The legend tells that Rome was founded on April 21, 753 BC, by the twin sons of Mars, Romulus and Remus. Romulus killed his brother over the throne and became the sole ruler of Rome. He reigned until 715 BC, when he was succeeded by Numa Pompilius, the founder of Roman law and its religious practices.
With time, Roman power, influence and territory grew to unprecedented proportions in the ancient world. By the end of the Republic (31 BC), Rome controlled the entire Mediterranean. They defeated their most powerful rivals, the Carthaginians, and took over many of the lands ruled by the Greeks, including Egypt. Although, eventually ancient Rome was sacrificed at the altar of its own internal struggles for power, it was not before it had written its name under one of the most important periods in humankind’s history. Two thousand years later, ancient Rome remains an endless inspiration of art, culture, architecture, and even fashion.
Roman costume was influenced by the styles of previous civilizations, such as the Etruscans and the Greeks, and also reflected the dress of conquered peoples, although in a lesser degree. It comprised two main categories: indutus, items that were put on, and amictus, clothing wrapped or draped around the body.
The wide range of climates that existed within the vast Roman Empire led to the creation of the seasonal dressing concept. Dress was adapted to the specific seasons and weather conditions.
Women’s clothes were made of light materials and in a variety of colors, which set them apart from men’s clothes. Also, unlike men’s dress, women’s clothes changed little. The primary garment was the stola, a long tunic with full sleeves. It was made from wool, cotton or linen, with the more expensive designs made from silk. The stola was worn with a girdle known as cingulum and a wide belt, known as a succinda. With the help of these, women achieved to create a double-bloused effect. Under the stola women wore a bust bodice – the strophium, and a sleeveless shift dress – the subucula.
Roman matrons wore wide tunics, pleated into tiny folds, which were held together at the shoulder by a series of buttons along the sleeve.
The palla was a warm piece of cloth with a hood, fastened with a clasp. Another outer garment was the sapparum, worn by women of the upper class, which had short sleeves, and the olicula, which basically was a short cape.
In the early days of the Republic, Roman men wore a simple linen loincloth known as the subligaculom or licinium. By the time of the empire, only athletes and workmen were permitted to wear loincloths. Romans, unlike the Greeks, were not tolerant of nudity. They did, however, inherit from them their two main garments: the tunic and the cloak. The basic short-sleeved tunic consisted of two pieces of wool cloth joined at the shoulders and down the sides, with slits for the head and arms. It was gathered at the waist with a belt, but could also be worn with a girdle.
There were different tunic styles for different occasions and social ranks.
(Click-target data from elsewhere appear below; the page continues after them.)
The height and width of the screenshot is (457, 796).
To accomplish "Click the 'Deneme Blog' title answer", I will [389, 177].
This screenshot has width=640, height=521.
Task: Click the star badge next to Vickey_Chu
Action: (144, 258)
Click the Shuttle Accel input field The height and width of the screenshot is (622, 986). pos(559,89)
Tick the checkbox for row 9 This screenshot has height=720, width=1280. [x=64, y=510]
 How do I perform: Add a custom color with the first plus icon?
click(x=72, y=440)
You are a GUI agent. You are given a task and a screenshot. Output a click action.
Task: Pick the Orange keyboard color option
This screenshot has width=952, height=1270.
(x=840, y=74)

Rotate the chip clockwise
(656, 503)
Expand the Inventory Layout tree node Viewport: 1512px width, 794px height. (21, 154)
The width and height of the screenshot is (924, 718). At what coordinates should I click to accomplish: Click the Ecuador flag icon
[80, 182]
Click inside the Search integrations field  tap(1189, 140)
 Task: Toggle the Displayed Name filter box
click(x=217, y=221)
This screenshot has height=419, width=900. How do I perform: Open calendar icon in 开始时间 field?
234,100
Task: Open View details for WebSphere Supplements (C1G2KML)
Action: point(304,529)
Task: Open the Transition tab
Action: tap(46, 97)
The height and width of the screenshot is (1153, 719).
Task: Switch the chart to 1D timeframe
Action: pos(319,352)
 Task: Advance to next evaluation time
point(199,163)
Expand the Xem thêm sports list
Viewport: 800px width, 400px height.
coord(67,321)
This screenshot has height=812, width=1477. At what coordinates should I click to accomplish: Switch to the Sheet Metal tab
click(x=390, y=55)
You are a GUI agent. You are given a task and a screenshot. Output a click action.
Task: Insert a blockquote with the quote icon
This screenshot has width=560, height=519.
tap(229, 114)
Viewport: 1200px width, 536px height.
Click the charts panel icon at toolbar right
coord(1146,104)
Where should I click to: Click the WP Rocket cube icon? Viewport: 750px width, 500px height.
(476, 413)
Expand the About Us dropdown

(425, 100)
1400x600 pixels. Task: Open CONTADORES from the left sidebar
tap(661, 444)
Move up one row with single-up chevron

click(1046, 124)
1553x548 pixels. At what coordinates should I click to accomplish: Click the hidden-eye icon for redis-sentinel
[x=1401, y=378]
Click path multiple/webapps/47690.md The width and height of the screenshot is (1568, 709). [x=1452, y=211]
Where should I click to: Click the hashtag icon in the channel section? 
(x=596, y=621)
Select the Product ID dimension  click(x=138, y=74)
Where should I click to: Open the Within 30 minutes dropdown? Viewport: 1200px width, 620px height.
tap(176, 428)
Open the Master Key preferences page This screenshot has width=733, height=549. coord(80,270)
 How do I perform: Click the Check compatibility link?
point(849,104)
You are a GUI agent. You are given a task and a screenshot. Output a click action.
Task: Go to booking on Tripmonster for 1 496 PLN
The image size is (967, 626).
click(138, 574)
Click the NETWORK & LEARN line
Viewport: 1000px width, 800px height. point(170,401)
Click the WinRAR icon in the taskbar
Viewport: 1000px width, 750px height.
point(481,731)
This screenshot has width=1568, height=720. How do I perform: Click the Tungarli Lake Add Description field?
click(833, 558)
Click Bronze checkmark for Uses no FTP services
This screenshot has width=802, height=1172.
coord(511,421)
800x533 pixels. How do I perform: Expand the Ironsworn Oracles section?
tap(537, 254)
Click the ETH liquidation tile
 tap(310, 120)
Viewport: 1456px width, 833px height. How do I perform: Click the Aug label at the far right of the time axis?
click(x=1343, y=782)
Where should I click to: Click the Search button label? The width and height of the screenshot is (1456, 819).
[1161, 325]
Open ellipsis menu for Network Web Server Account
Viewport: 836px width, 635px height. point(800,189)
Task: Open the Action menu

Magistrates wore the Tunica angusti clavi, which had two narrow purple stripes on each shoulder. The Tunica laticlavia, worn by senators, featured wider purple stripes. Made from purple silk and embroidered with gold thread, the Tunica palmata was worn by victorious generals. It consisted of two pieces and was worn together with the Toga picta. There were also other tunics, such as the Tunica recta, the Subucula and Tunica exteriodum, and the Caracaila.
The most important mantle was the toga, which was descended from the Greek himation and the Etruscan tebenna. The draped, elliptically shaped woolen piece of fabric was reserved for Roman citizens; slaves, foreigners, and lower classes were forbidden from wearing it. The toga’s decoration, color and shape denoted the wearer’s social rank. As did the manner in which the toga was draped.
The different forms of togas included the Toga picta, which signified victory and was worn by Roman generals on specific occasions. This toga was property of the state and only loaned to generals for ceremonial wear. Another toga was the Toga candida, which was worn by candidates for public office. Mourners wore the Toga pulla, which was either black, dark brown or gray, and had a head cover. The solid purple Toga trabea was worn by spiritual men. The same toga with purple and crimson stripes was reserved for the augurs or omens interpreters, while the purple and white one revealed the rulers of the Republic.
With the expansion of the Empire, Rome came to include in its territories much of northern Europe, which translated into harsher climatic conditions. Warm outer garments became a necessity. The Roman wardrobe included the sagum – a blanket-like wrap, taken from the Gauls; the lacerna, a rectangular piece of wool, draped over the shoulders, which had to be fastened with a clasp; the pallum – or women’s palla – was a short rectangular cloak, influenced by the Greek himation; the paludanentum, was an enlarged version of the Greek chlamys, worn by Roman generals.